| Text excerpt |

|---|

The impact of Nitrogen and Carbon Sources on the Biofilm Formation of Micrococcus luteus
Keywords:Biofilm, Micrococcus luteus, Proteus mirabilis, Microtiter Plate Assay
This study is conducted to show the influence of different media on the extent and pattern of biofilm formation. Trends of newly emerging pathogens continue steadily. Micrococcus luteus is one of those emerging pathogens. Incidental isolations of this bacteria have been recorded from patients with urinary tract infection and/or immunocompromised conditions. Biofilm formation on the surfaces of wound drainage and urinary catheters has been reported to be the source of recurrence and colonization of the pathogen in those patients. The current study's approach assesses the role of nutrient availability on the patterns of attachment till detachment and dispersion of the biofilms. Different species of bacteria are used to correlate their biofilm formation trend. Micrococcus luteus was chosen in the study due to its emerging pathogenic potential. Validation of biofilm formation is provided by involving Proteus mirabilis; which is an ideal biofilm producer, in parallel with Micrococcus luteus throughout the entire experimental settings. The findings of this study confirm statistically significant differences in biofilm formation patterns when nutritionally different culture media have been utilized to resemble possible environments for the pathogen. Micrococcus luteus has been found to possess the highest potential to produce biofilm in peptone water media where it over paced Proteus mirabilis. Results of the study reveal that both availability and scarcity of carbon and nitrogen sources can influence both positively and negatively on the patterns of biofilm formation by different strains of bacteria and incubation time. Biofilm assessment is an inevitable technique for nosocomial infections due to the complications of antibiotic susceptibility trends that prolong the hospitalization process, which limits treatment capacity.

|---|

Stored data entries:
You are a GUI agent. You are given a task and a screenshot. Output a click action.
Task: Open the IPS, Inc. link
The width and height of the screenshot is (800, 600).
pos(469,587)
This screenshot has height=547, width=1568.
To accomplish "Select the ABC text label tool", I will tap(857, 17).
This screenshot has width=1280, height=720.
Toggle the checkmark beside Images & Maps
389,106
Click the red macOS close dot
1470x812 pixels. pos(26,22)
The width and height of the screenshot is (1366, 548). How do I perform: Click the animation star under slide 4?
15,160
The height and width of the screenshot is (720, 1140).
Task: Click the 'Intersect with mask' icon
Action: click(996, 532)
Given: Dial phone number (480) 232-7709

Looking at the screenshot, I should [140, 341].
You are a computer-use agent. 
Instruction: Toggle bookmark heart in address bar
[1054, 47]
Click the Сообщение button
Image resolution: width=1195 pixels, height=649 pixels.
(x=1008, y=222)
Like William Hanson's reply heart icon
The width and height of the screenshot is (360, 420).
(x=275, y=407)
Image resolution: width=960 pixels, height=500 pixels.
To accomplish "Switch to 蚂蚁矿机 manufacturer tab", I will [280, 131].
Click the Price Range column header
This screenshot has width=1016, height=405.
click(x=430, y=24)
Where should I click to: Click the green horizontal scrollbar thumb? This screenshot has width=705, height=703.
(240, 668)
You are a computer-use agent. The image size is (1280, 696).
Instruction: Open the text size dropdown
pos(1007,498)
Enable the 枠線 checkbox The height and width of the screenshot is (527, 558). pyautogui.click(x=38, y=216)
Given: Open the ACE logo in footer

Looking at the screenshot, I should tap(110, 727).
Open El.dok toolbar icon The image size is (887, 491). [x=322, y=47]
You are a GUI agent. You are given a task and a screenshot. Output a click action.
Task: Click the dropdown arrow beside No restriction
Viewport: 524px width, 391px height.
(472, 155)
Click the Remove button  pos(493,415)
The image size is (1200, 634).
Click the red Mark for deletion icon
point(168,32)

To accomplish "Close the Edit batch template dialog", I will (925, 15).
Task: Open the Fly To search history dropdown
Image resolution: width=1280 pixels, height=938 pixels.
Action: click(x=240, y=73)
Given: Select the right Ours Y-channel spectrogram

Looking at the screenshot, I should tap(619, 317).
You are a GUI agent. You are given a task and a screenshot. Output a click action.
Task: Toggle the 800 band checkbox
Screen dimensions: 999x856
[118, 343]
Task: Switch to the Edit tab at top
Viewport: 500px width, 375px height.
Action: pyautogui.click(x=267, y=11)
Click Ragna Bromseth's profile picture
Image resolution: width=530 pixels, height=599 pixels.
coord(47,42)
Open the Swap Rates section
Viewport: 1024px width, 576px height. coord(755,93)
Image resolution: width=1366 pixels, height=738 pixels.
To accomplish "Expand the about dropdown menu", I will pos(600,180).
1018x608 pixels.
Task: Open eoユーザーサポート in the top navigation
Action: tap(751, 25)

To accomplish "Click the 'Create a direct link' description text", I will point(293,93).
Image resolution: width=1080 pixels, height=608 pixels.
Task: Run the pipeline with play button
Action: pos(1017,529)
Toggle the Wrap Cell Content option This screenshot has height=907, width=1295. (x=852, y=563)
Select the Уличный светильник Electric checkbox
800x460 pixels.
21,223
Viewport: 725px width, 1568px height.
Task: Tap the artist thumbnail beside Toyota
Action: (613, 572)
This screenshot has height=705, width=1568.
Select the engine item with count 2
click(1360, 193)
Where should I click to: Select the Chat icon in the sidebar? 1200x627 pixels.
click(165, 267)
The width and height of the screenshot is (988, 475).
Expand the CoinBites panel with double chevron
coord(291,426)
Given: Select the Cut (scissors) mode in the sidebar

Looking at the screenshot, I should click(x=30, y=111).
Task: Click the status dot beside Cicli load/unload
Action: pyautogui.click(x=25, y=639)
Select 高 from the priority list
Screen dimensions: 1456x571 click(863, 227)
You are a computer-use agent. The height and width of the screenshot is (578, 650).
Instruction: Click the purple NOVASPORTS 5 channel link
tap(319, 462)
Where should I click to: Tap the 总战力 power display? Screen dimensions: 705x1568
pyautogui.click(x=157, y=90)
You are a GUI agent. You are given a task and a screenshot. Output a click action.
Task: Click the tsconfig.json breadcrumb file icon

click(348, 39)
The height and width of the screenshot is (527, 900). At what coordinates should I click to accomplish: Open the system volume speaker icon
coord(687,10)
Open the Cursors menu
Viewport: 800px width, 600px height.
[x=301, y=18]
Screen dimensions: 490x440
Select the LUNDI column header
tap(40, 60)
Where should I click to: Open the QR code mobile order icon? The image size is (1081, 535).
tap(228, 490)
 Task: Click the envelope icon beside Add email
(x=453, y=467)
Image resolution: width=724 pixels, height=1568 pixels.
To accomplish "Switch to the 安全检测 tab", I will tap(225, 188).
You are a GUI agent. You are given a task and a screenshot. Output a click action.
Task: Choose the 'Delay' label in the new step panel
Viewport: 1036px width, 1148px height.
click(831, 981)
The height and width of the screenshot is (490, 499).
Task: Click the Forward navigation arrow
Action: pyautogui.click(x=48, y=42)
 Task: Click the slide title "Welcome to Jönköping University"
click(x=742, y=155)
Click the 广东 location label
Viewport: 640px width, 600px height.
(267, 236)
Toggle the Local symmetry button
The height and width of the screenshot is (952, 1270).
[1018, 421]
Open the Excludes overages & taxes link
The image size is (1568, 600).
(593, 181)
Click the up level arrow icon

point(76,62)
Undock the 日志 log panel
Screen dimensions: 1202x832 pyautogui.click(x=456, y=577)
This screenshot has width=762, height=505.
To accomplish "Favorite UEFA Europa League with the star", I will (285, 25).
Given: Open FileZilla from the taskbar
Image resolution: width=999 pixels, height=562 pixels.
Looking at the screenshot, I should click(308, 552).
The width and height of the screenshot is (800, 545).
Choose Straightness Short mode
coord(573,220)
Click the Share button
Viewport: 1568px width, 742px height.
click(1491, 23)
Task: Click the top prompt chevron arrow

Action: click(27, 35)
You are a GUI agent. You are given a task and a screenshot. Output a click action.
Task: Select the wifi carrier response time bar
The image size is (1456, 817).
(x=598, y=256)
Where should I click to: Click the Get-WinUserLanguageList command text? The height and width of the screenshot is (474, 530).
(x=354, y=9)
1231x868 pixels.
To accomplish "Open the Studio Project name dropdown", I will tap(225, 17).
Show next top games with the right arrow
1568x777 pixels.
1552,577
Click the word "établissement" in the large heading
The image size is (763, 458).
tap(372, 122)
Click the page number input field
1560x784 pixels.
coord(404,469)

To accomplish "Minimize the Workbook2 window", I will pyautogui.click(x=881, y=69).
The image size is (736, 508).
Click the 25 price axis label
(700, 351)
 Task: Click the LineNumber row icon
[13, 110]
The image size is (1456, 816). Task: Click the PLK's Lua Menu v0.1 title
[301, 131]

|---|

| Problems and tasks |
a: According to the biofilm abstract, in which medium did Micrococcus luteus show the highest potential to produce biofilm?
b: For each statement, say whether it agrees with the biofilm abstract, and quote the deciding words: (i) Proteus mirabilis was included to validate biofilm formation. (ii) Micrococcus luteus was chosen because it is an ideal biofilm producer. (iii) The study found no statistically significant differences in biofilm formation between the culture media.
The items are separate material, unrelated to the biofilm abstract.

| Exercise solutions |
a: Peptone water media.

b:
(i) Yes: "Validation of biofilm formation is provided by involving Proteus mirabilis"
(ii) No: "Micrococcus luteus was chosen in the study due to its emerging pathogenic potential."
(iii) No: "The findings of this study confirm statistically significant differences in biofilm formation patterns"